**DATASET EXCERPTS:**
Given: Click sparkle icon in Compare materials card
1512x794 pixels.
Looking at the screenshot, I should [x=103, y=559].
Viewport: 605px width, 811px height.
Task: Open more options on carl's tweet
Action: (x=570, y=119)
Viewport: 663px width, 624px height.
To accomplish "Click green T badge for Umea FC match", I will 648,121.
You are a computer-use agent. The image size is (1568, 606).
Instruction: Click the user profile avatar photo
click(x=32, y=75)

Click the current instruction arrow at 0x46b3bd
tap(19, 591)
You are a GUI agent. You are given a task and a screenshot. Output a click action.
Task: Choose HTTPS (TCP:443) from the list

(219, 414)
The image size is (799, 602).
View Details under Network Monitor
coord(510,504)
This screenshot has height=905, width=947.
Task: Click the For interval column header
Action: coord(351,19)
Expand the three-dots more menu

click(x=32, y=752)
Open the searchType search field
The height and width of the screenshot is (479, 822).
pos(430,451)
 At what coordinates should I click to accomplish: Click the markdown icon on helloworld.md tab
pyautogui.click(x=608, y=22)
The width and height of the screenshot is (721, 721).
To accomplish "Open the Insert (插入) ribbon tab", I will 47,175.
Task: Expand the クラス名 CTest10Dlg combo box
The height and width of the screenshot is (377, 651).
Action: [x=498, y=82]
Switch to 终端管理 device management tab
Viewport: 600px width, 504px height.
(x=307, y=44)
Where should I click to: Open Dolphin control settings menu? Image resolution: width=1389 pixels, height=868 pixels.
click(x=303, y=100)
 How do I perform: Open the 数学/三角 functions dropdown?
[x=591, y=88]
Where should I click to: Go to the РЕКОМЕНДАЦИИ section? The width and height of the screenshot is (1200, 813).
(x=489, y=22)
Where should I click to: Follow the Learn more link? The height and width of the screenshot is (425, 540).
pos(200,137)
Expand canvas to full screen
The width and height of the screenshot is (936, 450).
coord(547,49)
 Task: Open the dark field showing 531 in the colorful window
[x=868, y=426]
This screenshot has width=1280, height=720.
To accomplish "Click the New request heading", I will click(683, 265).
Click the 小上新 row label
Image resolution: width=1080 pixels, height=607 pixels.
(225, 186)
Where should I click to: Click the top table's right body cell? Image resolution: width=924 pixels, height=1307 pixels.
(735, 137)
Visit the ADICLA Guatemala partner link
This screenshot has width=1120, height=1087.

**WHAT TO DO:** Your answer must be the lines above from the one containing "The height and width of the screenshot is (479, 822)." to the one containing "The width and height of the screenshot is (721, 721).", both included, restated word for word.

**ANSWER SPACE:**
The height and width of the screenshot is (479, 822).
pos(430,451)
 At what coordinates should I click to accomplish: Click the markdown icon on helloworld.md tab
pyautogui.click(x=608, y=22)
The width and height of the screenshot is (721, 721).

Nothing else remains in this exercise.